# [EXERCISE GOAL]
Below is a set of entries; give all of them again exactly.

# [RECORDS]
====================

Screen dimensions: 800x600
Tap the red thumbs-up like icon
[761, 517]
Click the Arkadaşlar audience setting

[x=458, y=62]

====================

# [ANSWER BOX]
Screen dimensions: 800x600
Tap the red thumbs-up like icon
[761, 517]
Click the Arkadaşlar audience setting

[x=458, y=62]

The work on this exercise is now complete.